Das Niveau vom 27.03.2009 war ja nicht mit dem Niveau der letzten beiden Jahre zu vergleichen. Auch die Aufgabenmenge war vollkommen übertrieben!

Oder, wie die Schülervertretung der Liebigschule aus Frankfurt in einem offenen Brief an die Kultusministerin schreibt:

(Leif Blum (FDP): Sagen Sie noch etwas Eigenes oder nur eine Zitatensammlung?)

Ich habe sieben Minuten lang Zeit.

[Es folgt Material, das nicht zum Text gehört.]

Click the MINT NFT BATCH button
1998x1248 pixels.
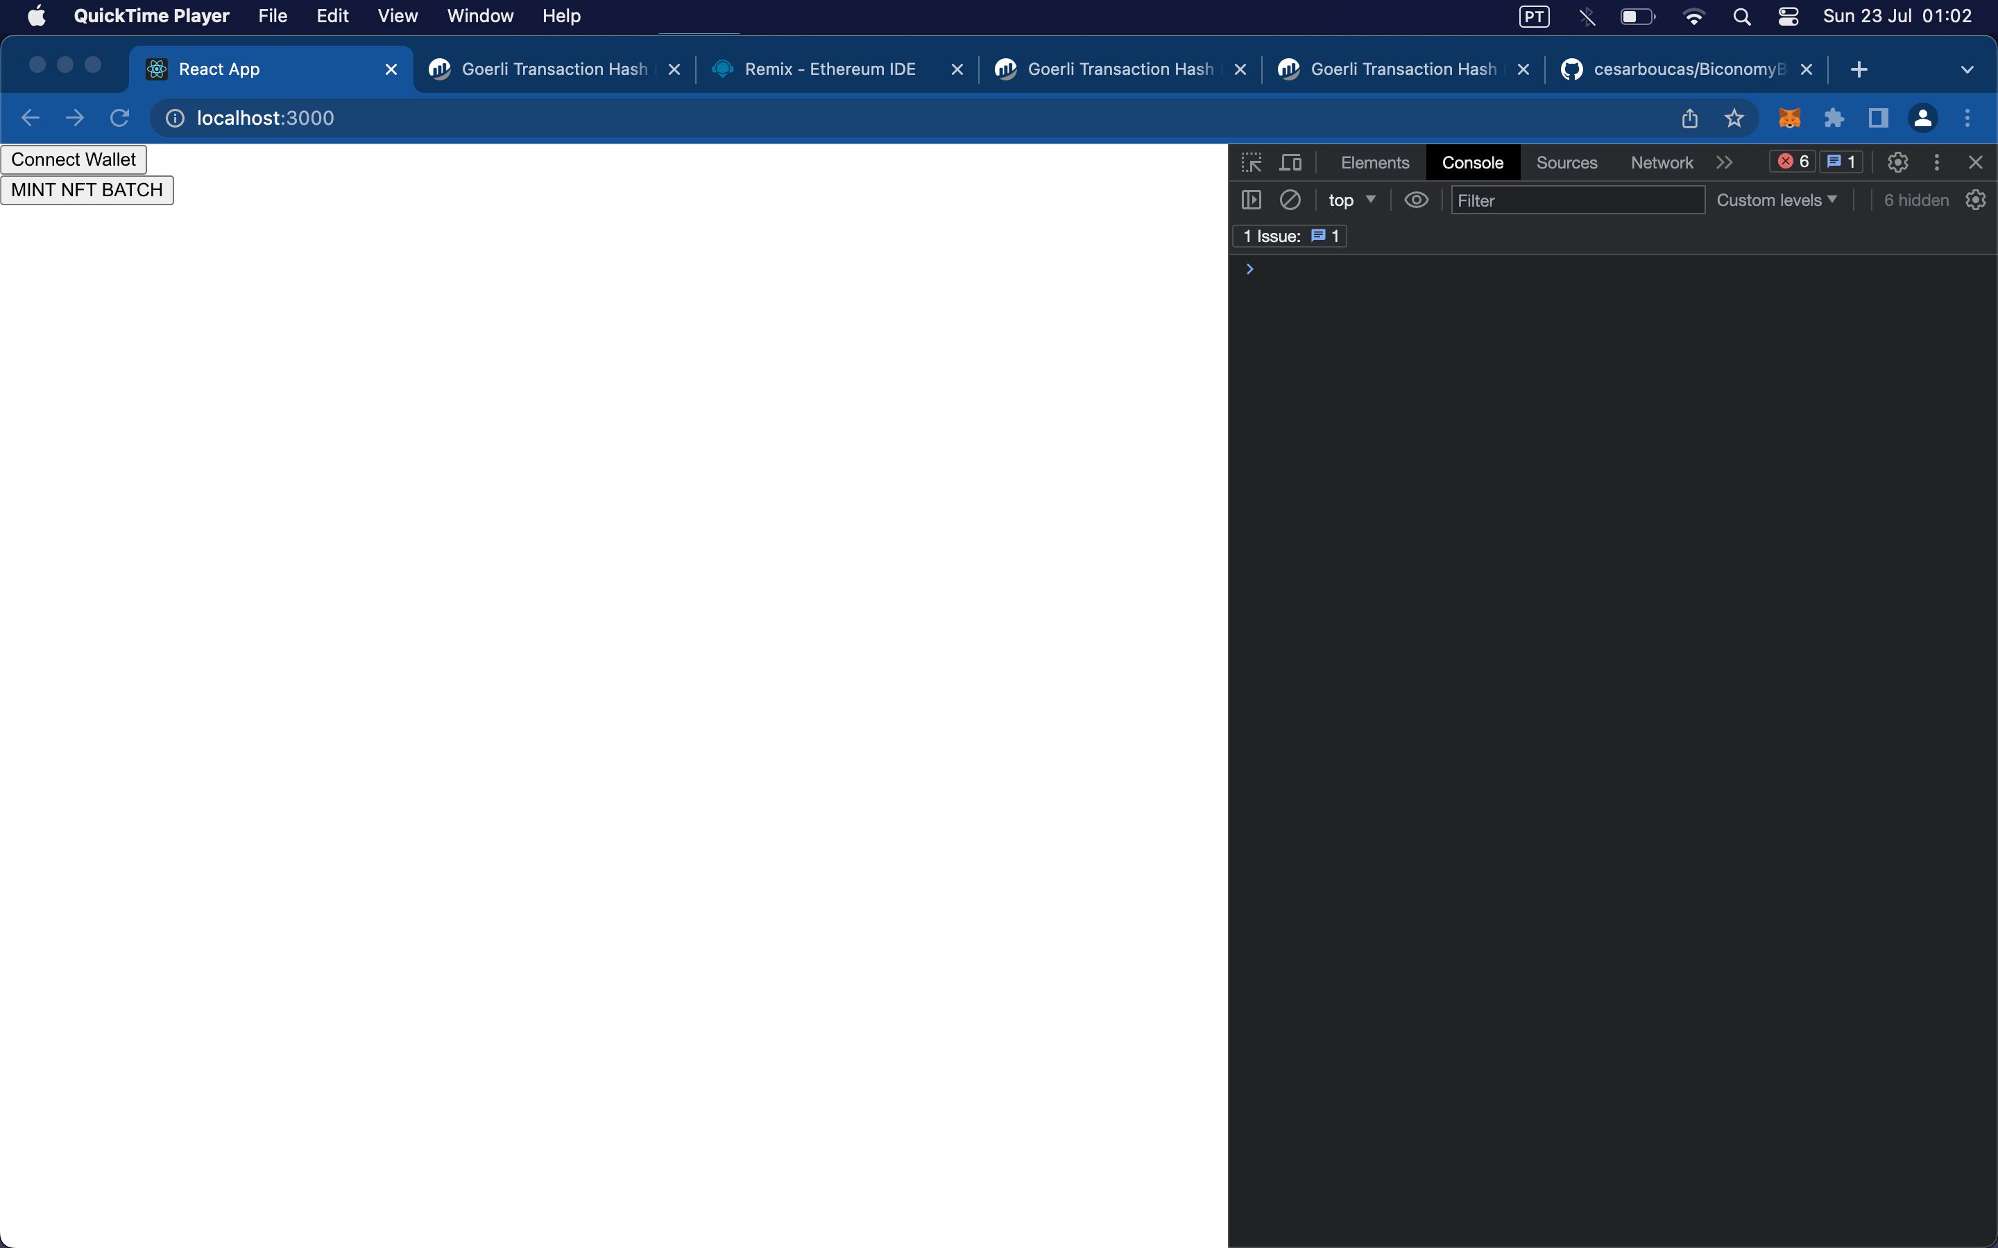86,188
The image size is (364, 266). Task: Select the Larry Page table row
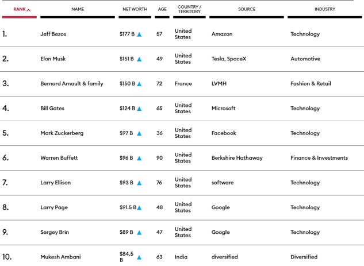[x=182, y=207]
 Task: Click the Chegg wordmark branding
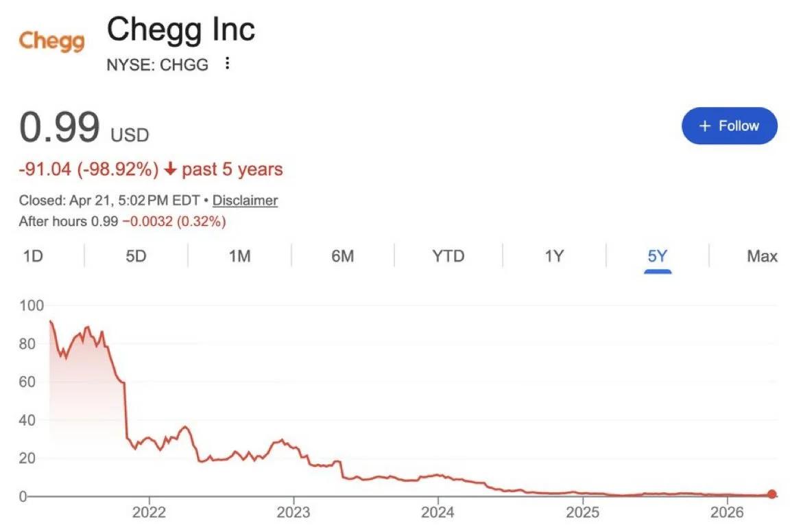(51, 41)
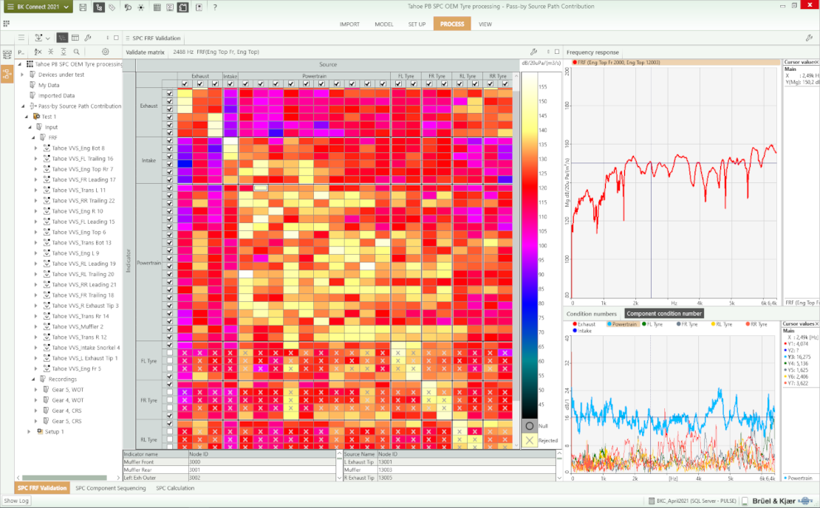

Ich werde schon noch etwas dazu sagen.

Auch... war der Schwierigkeitsgrad im Vergleich zu früheren Prüfungen deutlich höher einzuordnen.

(Hermann Schaus (DIE LINKE): Das regt Sie schon auf, wenn man einmal das Volk zitiert! – Gegenruf des Abg. Leif Blum (FDP): Das ist schon tendenziös!)

Klar. – Frau Henzler, ist es nötig, Kinder und Jugendliche in Prüfungen zu demütigen, vor allem angesichts der zunehmenden Zahl seelischer Erkrankungen bei Schülerinnen und Schülern und solch schrecklicher Vorkommnisse wie Amokläufen an unseren Schulen, über die wir hier auch noch sprechen werden? Die Landesschülervertretung hat insgesamt folgende Einschätzung:

Unserer Meinung

der können wir uns anschließen, das ist auch meine Meinung dazu –

(Hans-Jürgen Irmer (CDU):Ach ja!)

und unseren Beobachtungen nach verschlechtert sich die Unterrichtsqualität an unseren Schulen durch das Zentralabitur,

(Beifall bei der LINKEN)

weil das ganze letzte Jahr nur noch mittels dumpfen Frontalunterrichts auf Prüfungserfolge hin gelernt wird. Die Schüler lernen nur noch auf die Prüfung und nicht mehr für das Leben.

An den Schulen ist diesbezüglich bereits das Wort – Sie wissen es bereits – des „Bulimielernens“ geprägt und in Umlauf.

(Beifall bei der LINKEN – Hans-Jürgen Irmer (CDU): Meine Güte!)

Frau Ministerin Henzler, haben Sie schon einmal darüber nachgedacht,was hieraus wird,wenn man G 8 und den damit verbundenen inhumanen Leistungsdruck noch „hinzuaddiert“?